What you will do: Output the data word for word. Begin at its first line and end at the line with "You are a GUI".

——

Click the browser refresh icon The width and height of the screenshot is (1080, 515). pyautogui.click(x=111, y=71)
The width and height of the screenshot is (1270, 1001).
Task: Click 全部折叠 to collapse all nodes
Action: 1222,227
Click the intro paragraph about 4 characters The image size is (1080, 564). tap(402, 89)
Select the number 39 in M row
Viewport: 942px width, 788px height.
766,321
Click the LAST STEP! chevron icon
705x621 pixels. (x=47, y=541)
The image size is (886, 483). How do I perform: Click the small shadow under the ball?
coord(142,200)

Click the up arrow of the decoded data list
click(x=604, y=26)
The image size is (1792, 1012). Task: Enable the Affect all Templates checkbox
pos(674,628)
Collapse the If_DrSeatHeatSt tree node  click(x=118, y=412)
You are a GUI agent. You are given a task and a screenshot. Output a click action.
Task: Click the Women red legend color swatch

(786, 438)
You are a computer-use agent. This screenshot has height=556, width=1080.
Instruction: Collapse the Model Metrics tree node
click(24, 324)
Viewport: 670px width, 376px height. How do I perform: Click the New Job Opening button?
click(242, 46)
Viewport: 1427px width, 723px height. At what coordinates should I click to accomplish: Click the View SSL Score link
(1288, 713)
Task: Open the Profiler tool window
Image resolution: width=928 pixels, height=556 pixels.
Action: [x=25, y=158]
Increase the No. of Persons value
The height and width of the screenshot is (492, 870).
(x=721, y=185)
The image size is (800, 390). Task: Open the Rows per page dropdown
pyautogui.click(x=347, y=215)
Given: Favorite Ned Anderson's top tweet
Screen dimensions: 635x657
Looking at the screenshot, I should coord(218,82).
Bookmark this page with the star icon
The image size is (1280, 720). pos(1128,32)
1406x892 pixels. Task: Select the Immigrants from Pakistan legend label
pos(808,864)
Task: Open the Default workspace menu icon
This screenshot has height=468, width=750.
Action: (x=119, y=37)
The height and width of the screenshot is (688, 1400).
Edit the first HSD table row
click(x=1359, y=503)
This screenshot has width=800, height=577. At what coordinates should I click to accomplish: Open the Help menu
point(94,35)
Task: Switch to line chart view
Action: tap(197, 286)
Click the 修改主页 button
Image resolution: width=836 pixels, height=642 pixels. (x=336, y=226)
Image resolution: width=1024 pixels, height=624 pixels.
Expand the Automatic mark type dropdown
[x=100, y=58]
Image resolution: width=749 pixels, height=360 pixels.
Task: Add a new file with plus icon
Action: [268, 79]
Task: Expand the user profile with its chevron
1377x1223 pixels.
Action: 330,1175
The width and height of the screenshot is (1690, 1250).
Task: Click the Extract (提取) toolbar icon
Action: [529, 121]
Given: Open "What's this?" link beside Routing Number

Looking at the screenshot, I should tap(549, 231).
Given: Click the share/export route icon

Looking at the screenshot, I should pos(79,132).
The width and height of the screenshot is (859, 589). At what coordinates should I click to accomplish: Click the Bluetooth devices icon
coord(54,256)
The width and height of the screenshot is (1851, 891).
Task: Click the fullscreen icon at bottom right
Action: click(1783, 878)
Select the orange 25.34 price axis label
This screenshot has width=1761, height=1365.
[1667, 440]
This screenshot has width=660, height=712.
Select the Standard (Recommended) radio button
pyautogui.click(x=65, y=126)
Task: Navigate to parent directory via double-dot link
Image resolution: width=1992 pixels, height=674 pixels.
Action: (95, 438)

——

Problem solution:
Click the browser refresh icon The width and height of the screenshot is (1080, 515). pyautogui.click(x=111, y=71)
The width and height of the screenshot is (1270, 1001).
Task: Click 全部折叠 to collapse all nodes
Action: 1222,227
Click the intro paragraph about 4 characters The image size is (1080, 564). tap(402, 89)
Select the number 39 in M row
Viewport: 942px width, 788px height.
766,321
Click the LAST STEP! chevron icon
705x621 pixels. (x=47, y=541)
The image size is (886, 483). How do I perform: Click the small shadow under the ball?
coord(142,200)

Click the up arrow of the decoded data list
click(x=604, y=26)
The image size is (1792, 1012). Task: Enable the Affect all Templates checkbox
pos(674,628)
Collapse the If_DrSeatHeatSt tree node  click(x=118, y=412)
You are a GUI agent. You are given a task and a screenshot. Output a click action.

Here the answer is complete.